Logistic Regression Models

  • We can’t model the dichotomous (two-category) response directly using the linear model.

  • Instead, we ‘LINK’ our binary response to our predictor variables using a link function.

  • The underlying math is interesting, but not needed for this course.

Probability and Odds

  • In order to understand logistic regression models, it is helpful to know:

    • The differences between Probability and Odds

    • How to convert Probability to Odds and vise versa

    • How to convert Log Odds to probability using exp OR plogis function

  • We cover these concepts FIRST, because:

    • Log Odds, LN(ODDS), is the link (link function)

    • This function LINKS our two category response, Y, to our predictor (X) variables:

  • If we understand this link, then we can understand and interpret Logistic Regression analyses.

Probability and Odds are NOT the same!

Odds are often used incorrectly!

This news item indicates that the PROBABILITY of survival is 95.7%

Odds of Survival \(≠\) Prob. of Survival = P(Survival)


\[ Odds(Survival) = \frac{P(Survival)}{1-P(Survival)} = ? \]


Note: This question is in HW 8

Dice Example

The probability of any side of the die is 1/6:

\[P(1) = P(2) = P(3) = P(4) = P(5) = P(6) = 1/6 \]


The Odds of any side, e.g. rolling a 2 is as follows:

\[ Odds(2) = \frac{P(2)}{1-P(2)} = \frac{\frac{1}{6}}{1-\frac{1}{6}} = \frac{\frac{1}{6}}{\frac{5}{6}} = \frac{1}{5} \]

💥 Lecture 18 In-class Exercises - Q2 and Q3💥

Session ID: bua345s24

Question 2

The probability(p) of rolling a 3 or higher with a single die is 4/6 or 2/3, i.e., \(P(3,4,5,6) = \frac{2}{3}\).

What are the ODDS of rolling a 3 or higher?

Hint: It is possible for odds to be greater than 1.


Question 3

If you flip a fair coin, the probability of heads = probability of tails = 1/2, i.e., \(P(Heads) = P(Tails) = \frac{1}{2}\)

What are the ODDS of a coin landing on heads?

Odds and Betting

  • Horse-racing and betting are where people commonly hear the term odds.

  • For example, a horse in a race has 9 to 1 odds of winning.

  • What is the probability this horse will win?

How do we calculate probability from odds?

\[ Probability = \frac{Odds}{1 + Odds} \]

9 to 1 odds means Odds = \(\frac{1}{9}\)

\[ P(Win) = \frac{\frac{1}{9}}{1 + \frac{1}{9}} = \frac{\frac{1}{9}}{\frac{10}{9}} = \frac{1}{10} = 0.1 \]

Conclusion: A horse with 9 to 1 odds of winning has a probability of 0.1 or a 10% chance of winning the horse race.

💥 Lecture 18 In-class Exercises - Q4 💥

Session ID: bua345s24

In Texas Hold’em, each player get’s two face down cards in their ‘pocket’. There are also three face up cards that everyone can use to make their best hand.

The odds of getting a ‘Pocket Pair’, a pair of two cards of the same value in the face down cards is 16 to 1.

\[Odds(Pocket Pair) = \frac{1}{16}\]

What is the probability of a pocket pair?
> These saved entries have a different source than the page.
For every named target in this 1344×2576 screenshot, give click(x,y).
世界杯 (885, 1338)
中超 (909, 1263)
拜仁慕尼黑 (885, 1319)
Round your answer to 3 decimal places

Recall:

\[Probability = \frac{Odds}{1 + Odds}\]

Why Odds are useful to Logistic Regression

  • Probability is more intuitive

  • Odds, and more specifically, LN(Odds) are the magic LINK between a binary response and our predictor variables.

  • When we do Logistic Regression, the estimated response will be LN(Odds)

  • Just like we back transform LN(Y) to get Y, we can convert LN(Odds) to probabilities.

Why back-transform Log-odds

  • We DON’T want to know:

    • the estimated log odds of winning a game
    • the estimated log odds that it will rain tomorrow
  • We DO want to know:

    • the estimated PROBABILITY of winning a game
    • the estimated PROBABILITY that it will rain tomorrow

Back-Transforming Log-Odds in Excel and R

We can convert the estimated log odds to a probability in Excel or R:

  • Y’ = Estimated Log Odds = Estimate of \(LN(\frac{P}{1-P})\) from model

  • Y’ is the model estimate that we want to convert to a probability

  • Est. Probability, \(P = \frac{e^{Y'}}{1+e^{Y'}}\)

  • This can be calculated in Excel or R using the exp function:

  • This conversion can be done more simply in R with the plogis function

💥 Lecture 18 In-class Exercises - Q5 💥

Session ID: bua345s24

Converting Log Odds:

  • A logistic regression model predicts the log odds that a small business owner will be audited by the IRS based on relevant predictor variables.

  • Based on this model, a cafe in Syracuse determines that the estimated log odds of being audited in 2024 is -1.946, Y’ = -1.946

If Estimated Log Odds = Y’ = -1.946, what is the probability that this cafe will be audited?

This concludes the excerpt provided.